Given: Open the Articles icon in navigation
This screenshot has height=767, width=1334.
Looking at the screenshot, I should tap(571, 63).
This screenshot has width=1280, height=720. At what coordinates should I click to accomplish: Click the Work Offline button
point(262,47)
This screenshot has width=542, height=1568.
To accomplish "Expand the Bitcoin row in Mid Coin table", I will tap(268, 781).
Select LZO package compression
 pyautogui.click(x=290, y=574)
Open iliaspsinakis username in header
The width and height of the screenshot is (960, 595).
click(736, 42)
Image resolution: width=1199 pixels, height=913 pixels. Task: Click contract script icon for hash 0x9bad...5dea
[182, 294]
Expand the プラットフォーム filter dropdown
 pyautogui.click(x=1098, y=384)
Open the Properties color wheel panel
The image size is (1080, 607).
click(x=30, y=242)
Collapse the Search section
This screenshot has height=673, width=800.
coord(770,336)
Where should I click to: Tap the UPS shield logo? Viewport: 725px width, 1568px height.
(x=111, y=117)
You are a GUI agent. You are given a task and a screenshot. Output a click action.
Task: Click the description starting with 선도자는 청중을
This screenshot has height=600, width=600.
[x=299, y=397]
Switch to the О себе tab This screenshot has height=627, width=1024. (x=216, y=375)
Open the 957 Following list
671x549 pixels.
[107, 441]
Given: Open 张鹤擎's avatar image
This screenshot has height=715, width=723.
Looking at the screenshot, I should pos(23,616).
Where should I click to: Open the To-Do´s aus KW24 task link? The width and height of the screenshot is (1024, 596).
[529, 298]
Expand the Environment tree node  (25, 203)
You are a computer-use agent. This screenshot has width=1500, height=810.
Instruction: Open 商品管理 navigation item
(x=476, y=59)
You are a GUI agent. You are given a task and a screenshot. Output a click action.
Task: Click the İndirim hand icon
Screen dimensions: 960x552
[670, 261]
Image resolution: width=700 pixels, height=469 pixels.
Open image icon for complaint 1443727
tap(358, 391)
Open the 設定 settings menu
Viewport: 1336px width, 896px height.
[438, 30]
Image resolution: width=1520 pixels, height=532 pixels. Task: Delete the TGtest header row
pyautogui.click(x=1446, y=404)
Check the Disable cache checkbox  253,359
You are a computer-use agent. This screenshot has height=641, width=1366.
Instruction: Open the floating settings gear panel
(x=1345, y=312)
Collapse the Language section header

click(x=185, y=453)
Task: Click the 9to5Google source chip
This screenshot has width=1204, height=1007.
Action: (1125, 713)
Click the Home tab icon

━━━━━━━━━━━━━━━━

Give every entry back unchanged. Leave none out.

__Task answer__
Given: Open the Articles icon in navigation
This screenshot has height=767, width=1334.
Looking at the screenshot, I should tap(571, 63).
This screenshot has width=1280, height=720. At what coordinates should I click to accomplish: Click the Work Offline button
point(262,47)
This screenshot has width=542, height=1568.
To accomplish "Expand the Bitcoin row in Mid Coin table", I will tap(268, 781).
Select LZO package compression
 pyautogui.click(x=290, y=574)
Open iliaspsinakis username in header
The width and height of the screenshot is (960, 595).
click(736, 42)
Image resolution: width=1199 pixels, height=913 pixels. Task: Click contract script icon for hash 0x9bad...5dea
[182, 294]
Expand the プラットフォーム filter dropdown
 pyautogui.click(x=1098, y=384)
Open the Properties color wheel panel
The image size is (1080, 607).
click(x=30, y=242)
Collapse the Search section
This screenshot has height=673, width=800.
coord(770,336)
Where should I click to: Tap the UPS shield logo? Viewport: 725px width, 1568px height.
(x=111, y=117)
You are a GUI agent. You are given a task and a screenshot. Output a click action.
Task: Click the description starting with 선도자는 청중을
This screenshot has height=600, width=600.
[x=299, y=397]
Switch to the О себе tab This screenshot has height=627, width=1024. (x=216, y=375)
Open the 957 Following list
671x549 pixels.
[107, 441]
Given: Open 张鹤擎's avatar image
This screenshot has height=715, width=723.
Looking at the screenshot, I should pos(23,616).
Where should I click to: Open the To-Do´s aus KW24 task link? The width and height of the screenshot is (1024, 596).
[529, 298]
Expand the Environment tree node  (25, 203)
You are a computer-use agent. This screenshot has width=1500, height=810.
Instruction: Open 商品管理 navigation item
(x=476, y=59)
You are a GUI agent. You are given a task and a screenshot. Output a click action.
Task: Click the İndirim hand icon
Screen dimensions: 960x552
[670, 261]
Image resolution: width=700 pixels, height=469 pixels.
Open image icon for complaint 1443727
tap(358, 391)
Open the 設定 settings menu
Viewport: 1336px width, 896px height.
[438, 30]
Image resolution: width=1520 pixels, height=532 pixels. Task: Delete the TGtest header row
pyautogui.click(x=1446, y=404)
Check the Disable cache checkbox  253,359
You are a computer-use agent. This screenshot has height=641, width=1366.
Instruction: Open the floating settings gear panel
(x=1345, y=312)
Collapse the Language section header

click(x=185, y=453)
Task: Click the 9to5Google source chip
This screenshot has width=1204, height=1007.
Action: (1125, 713)
Click the Home tab icon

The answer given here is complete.